Chris Liss on Nostr: FACT CHECK REQUESTED Need some fact checking/concept validating help for the ...
FACT CHECK REQUESTED
Need some fact checking/concept validating help for the long-form post I’m working on. I know there are *many* here who are knowledgeable in the topic.
This is the first part of the essay. Let me know if anything I describe is inaccurate in this section if you’re inclined:
DRAFT:
I have a thesis as to why things have gone so off the rails in the United States (and beyond), but it might not be what you think. Most of what we decry as insane and inexplicable policies are but symptoms of an underlying process. That process is the creation of money via fiat, the way in which the money propagates through the system and how it distorts the incentives of so many who are beholden to it.
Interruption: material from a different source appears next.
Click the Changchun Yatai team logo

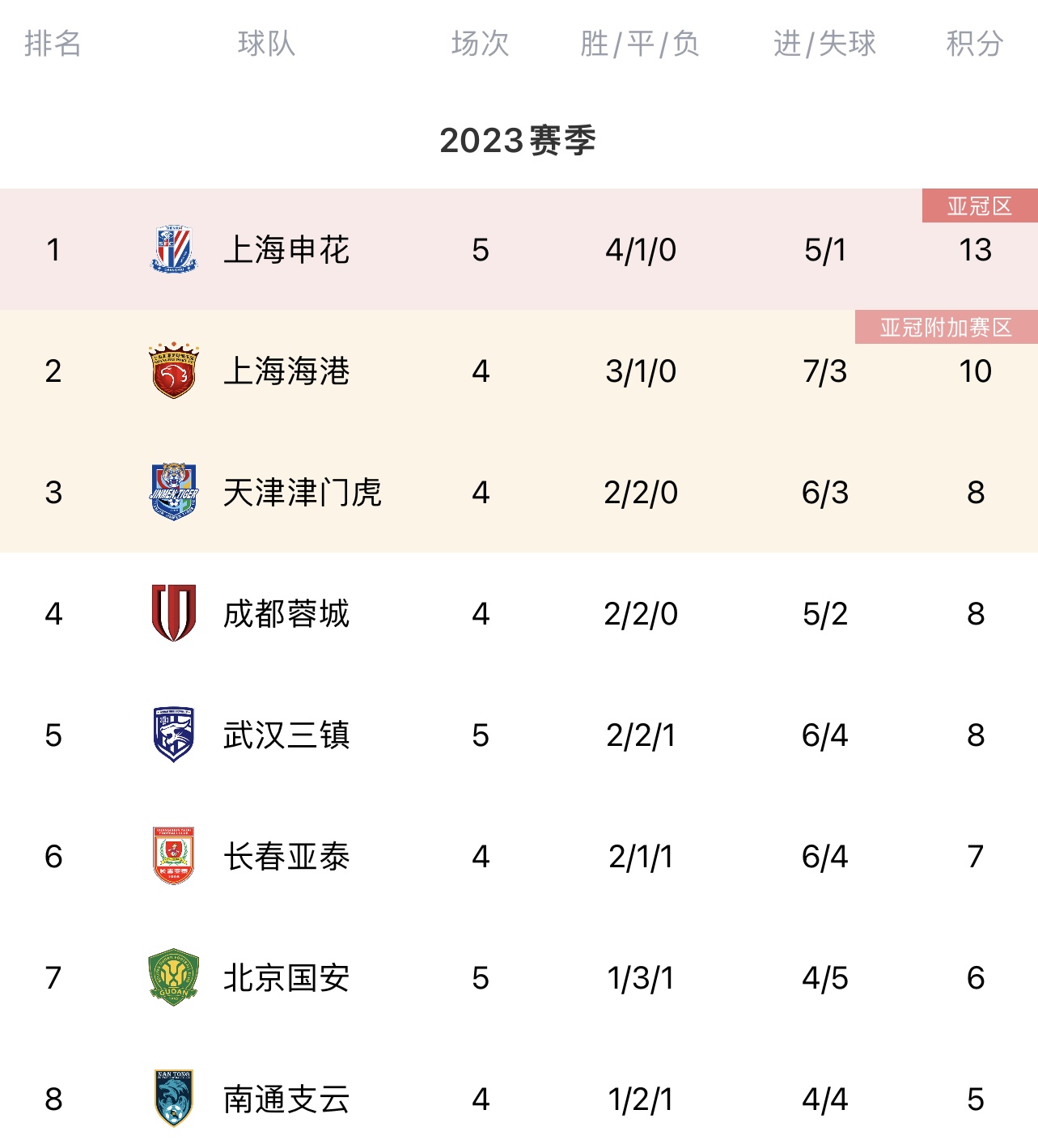coord(174,856)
Let’s start at the beginning. New money is created via debt issuance all the time. It’s why the US government is nearly $36 trillion in debt — it issues bonds and owes the bond buyers the interest and principle on it. “Issuing debt” is a fancy way of saying “borrowing money.” The US government borrows from its citizens, corporations, geopolitical allies (and even adversaries) to finance its operations.
If there is insufficient demand for its debt, i.e., if not enough people want to loan it money, it can raise rates, i.e., promise to pay more interest so as to entice more lenders, or just have the Federal Reserve buy the debt and place the assets (bonds) on its balance sheet. US government debt (promise to pay) is an asset, and so the Fed can put that promise on its balance sheet.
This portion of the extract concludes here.